» **Text segment**
━━━

There are a few small items here. The data is cast to 32-bit floats (effectively a NOOP). Dropout is enabled if requested via an MXNet primitive. Next, the bias is created, with dimenions (batch size * heads, 1, max_length). (This is done because the “self-attention” block works with this dimension, and this way, the bias doesn’t have to be reshaped).

Next, we create and link the layers by iterating over them. Each layer is a TransformerEncoderBlock:

    self.layers = [transformer.TransformerEncoderBlock(
        config, prefix="%s%d_" % (prefix, i)) for i in range(config.num_layers)]

When data = layer(data, bias) is called, the __call__() method is invoked on each of these layers. This method builds a new layer and links it up with the layer below it, which is passed in as an argument. This new layer is then returned for further chaining to arbitrary depths. The complete implementation is here:

def __call__(self, data: mx.sym.Symbol, bias: mx.sym.Symbol) -> mx.sym.Symbol:
    # self-attention
    data_self_att = self.self_attention(inputs=self.pre_self_attention(data, None),
    data = self.post_self_attention(data_self_att, data)

    # feed-forward
    data_ff = self.ff(self.pre_ff(data, None))
    data = self.post_ff(data_ff, data)

    if self.lhuc:
        data = self.lhuc(data)

    return data

When executed, this code constructs the symbol graph for a single layer, linking up the following pieces:

This is visualized in Figure 1 (except for LHUC). The blue boxes denote the dimensions of the tensors that are output from each sub-block (unannotated lines keep the same shape of their inputs). Each block is also labeled with the Sockeye class that processes that block.

Figure 1. Sockeye's Transformer encoder block

Getting back to the code, these items are all defined in the TransformerEncoderBlock initializer:

        self.pre_self_attention = TransformerProcessBlock(sequence=config.preprocess_sequence,
                                                          prefix="%satt_self_pre_" % prefix)
        self.self_attention = layers.MultiHeadSelfAttention(depth_att=config.model_size,
                                                            prefix="%satt_self_" % prefix)
        self.post_self_attention = TransformerProcessBlock(sequence=config.postprocess_sequence,
                                                           prefix="%satt_self_post_" % prefix)

        self.pre_ff = TransformerProcessBlock(sequence=config.preprocess_sequence,
                                              prefix="%sff_pre_" % prefix)
        self.ff = TransformerFeedForward(num_hidden=config.feed_forward_num_hidden,
                                         prefix="%sff_" % prefix)
        self.post_ff = TransformerProcessBlock(sequence=config.postprocess_sequence,
                                               prefix="%sff_post_" % prefix)
        self.lhuc = None
        if config.use_lhuc:
            self.lhuc = layers.LHUC(config.model_size, prefix=prefix)

━━━

» **Data shown**
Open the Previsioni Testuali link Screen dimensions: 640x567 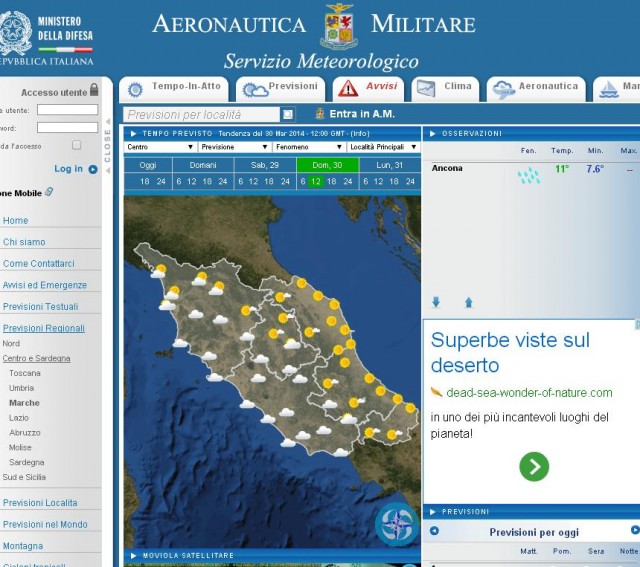40,307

━━━

» **Objectives**
1) In the text on Sockeye's Transformer encoder, which attributes are assigned on self in the TransformerEncoderBlock initializer?
2) According to the text on Sockeye's Transformer encoder, what type is the data cast to?
3) Copy from "# feed-forward" to "processes that block." in the text on Sockeye's Transformer encoder.

» **Full solutions**
1) pre_self_attention, self_attention, post_self_attention, pre_ff, ff, post_ff, lhuc

2) 32-bit floats.

3)
# feed-forward
    data_ff = self.ff(self.pre_ff(data, None))
    data = self.post_ff(data_ff, data)

    if self.lhuc:
        data = self.lhuc(data)

    return data

When executed, this code constructs the symbol graph for a single layer, linking up the following pieces:

This is visualized in Figure 1 (except for LHUC). The blue boxes denote the dimensions of the tensors that are output from each sub-block (unannotated lines keep the same shape of their inputs). Each block is also labeled with the Sockeye class that processes that block.